At the very least, they provide a history or traceability of the issues occurring in data entry. This not only helps make data cleansing significantly easier, but helps make the study better over time. Corrections in the edit checks can be made as the study administrators see how data entry is performing.
A detailed edit check example could read as such: If the current subject is randomized to arm 3 of the study and is a female under age 50, the chemistry lab values need to be required. If they are missing, the system will fire queries to indicate them as missing.
Test eCRFs using different tactics before starting a live study
After completing the initial design of a study’s eCRFs, it’s time to see if they function properly. Are the forms easy to navigate for all end users? Do they have a clear workflow? Are error messages configured and worded correctly? Answer questions such as these by previewing rendered forms, completing fields, and thoroughly testing conditional actions.
Having tools which make this a fluid task during form development is a key consideration. A system should make it easy to test and validate even while the form is still being drafted. In the end, the completed blueprint, or data dictionary, should be accessible as hard-copy evidence of the eCRFs characteristics. TrialKit makes this particularly simple: a builder can use the website to design and instantaneously view/test the same form on the TrialKit mobile app.
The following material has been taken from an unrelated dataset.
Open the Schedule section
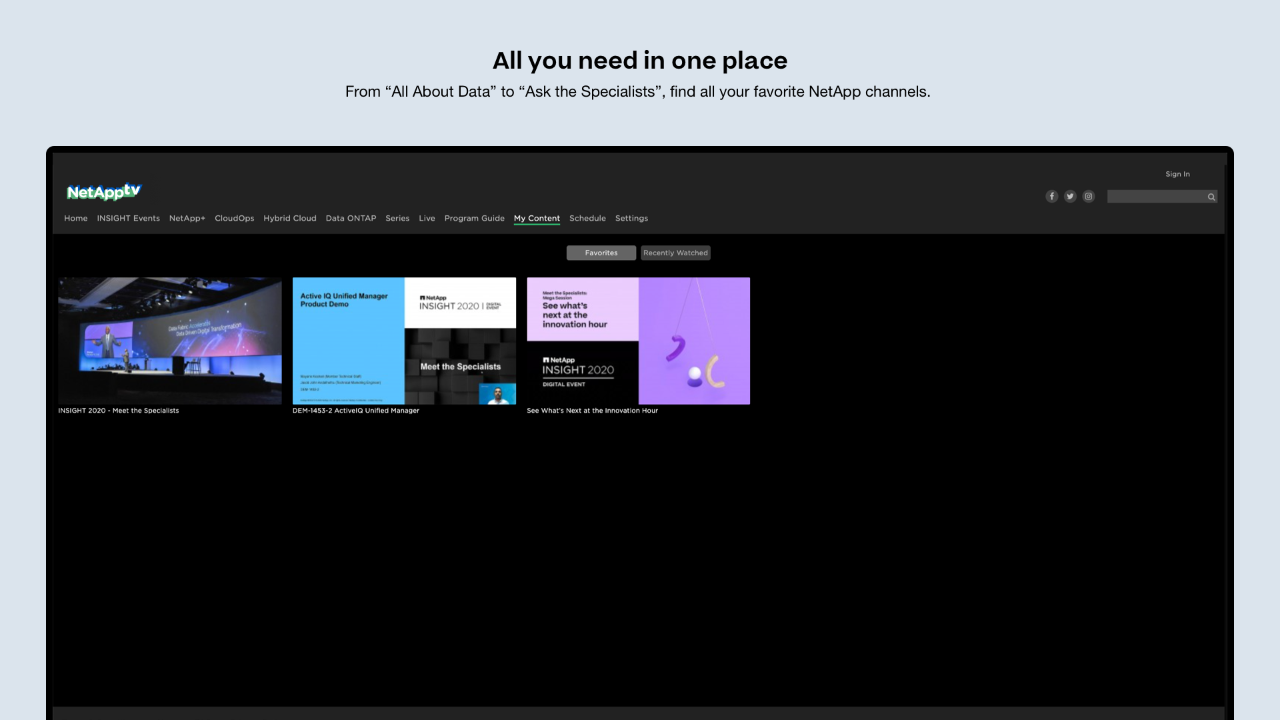The width and height of the screenshot is (1280, 720). pyautogui.click(x=587, y=218)

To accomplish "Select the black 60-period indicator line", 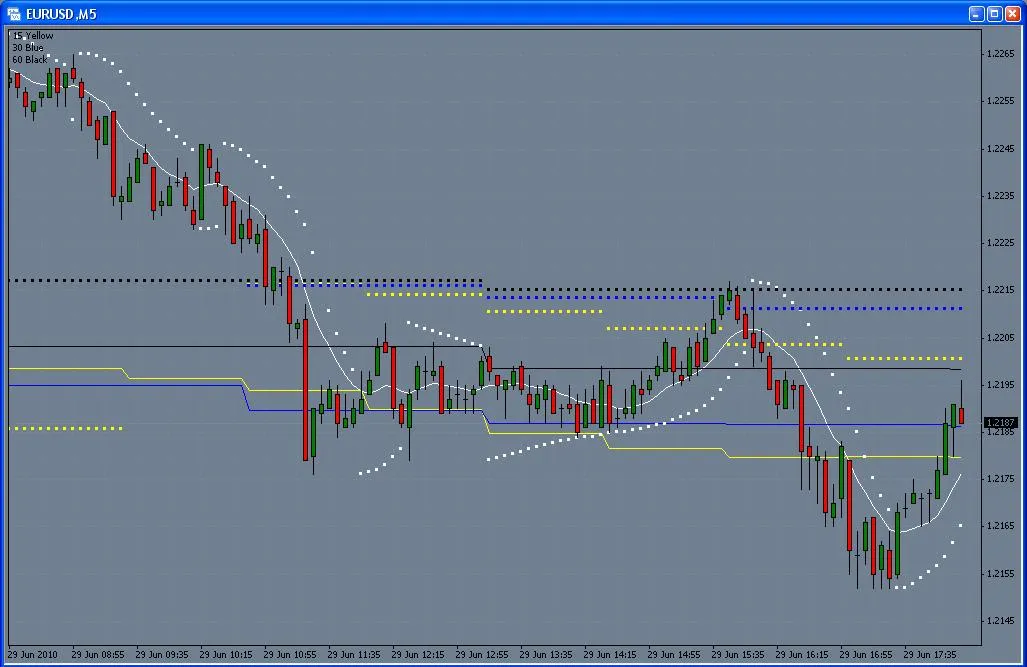I will [150, 348].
An incredibly powerful, but optional tool in TrialKit is the auto-validator. In seconds it can create a volume of test data on a form and run that data against the edit checks to create test scripts of how those edit checks were processed by the system. Those scripts are logged and time-stamped for access in potential study audits.
How else can TrialKit help with eCRF design?
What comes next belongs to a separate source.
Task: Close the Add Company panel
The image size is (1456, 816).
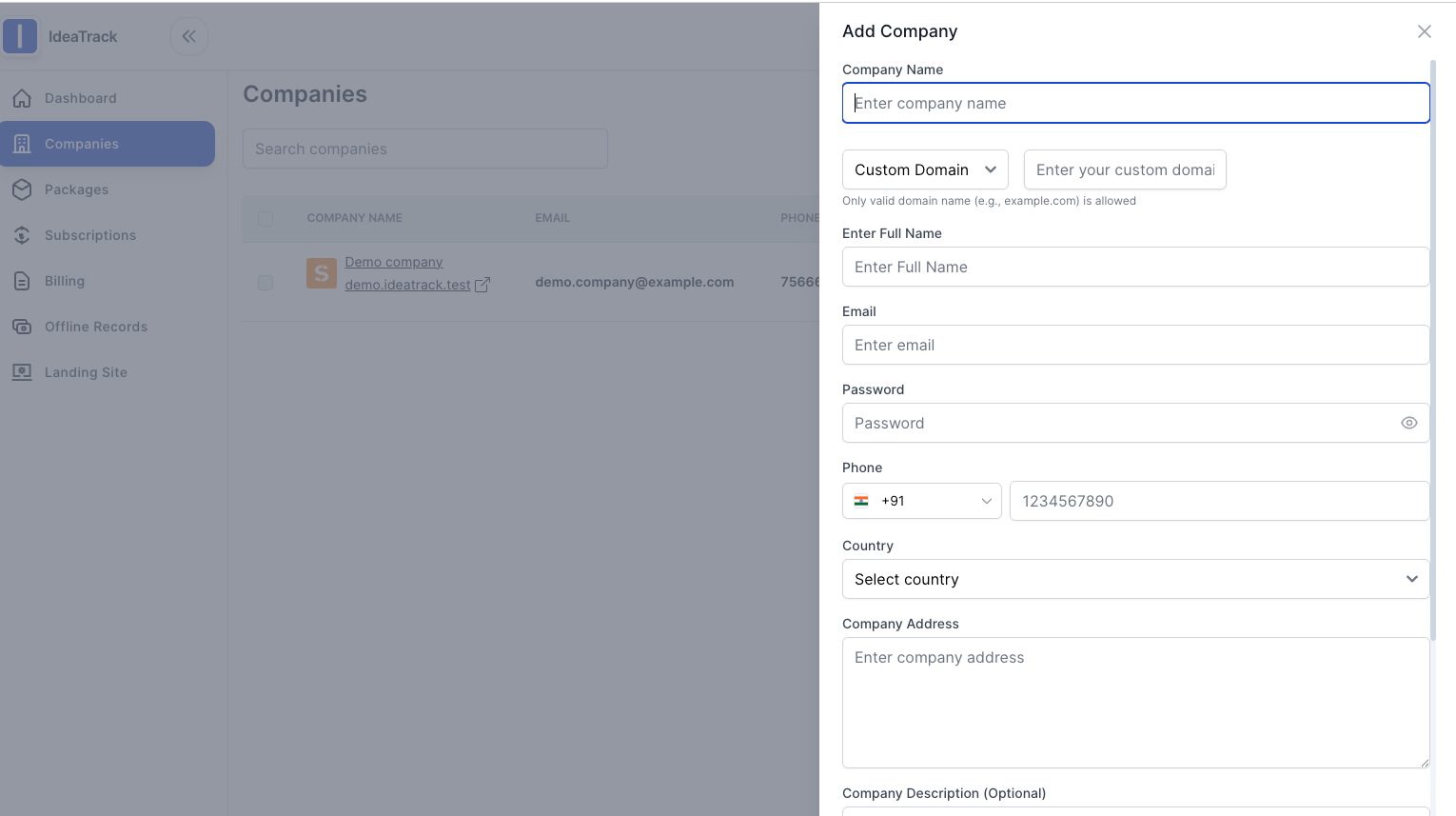Action: [1424, 31]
TrialKit’s form builder is configurable in nature, so forms are customizable at every level. Its drag-and-drop interface is easy to learn for first time study builders, while also robust enough for experienced study builders who wish to create complex eCRFs.
The form builder provides research teams with a form library to store eCRFs. Storing forms in the form library makes them accessible across multiple studies, which can save time that would otherwise spent on recreating similar eCRFs for future studies. The form builder also allows access to an extensive public form library, where TrialKit users worldwide can share forms with one another. This way, an existing eCRF – a withdrawal form, for example – with similar parameters to yours could serve as a running start in your design process.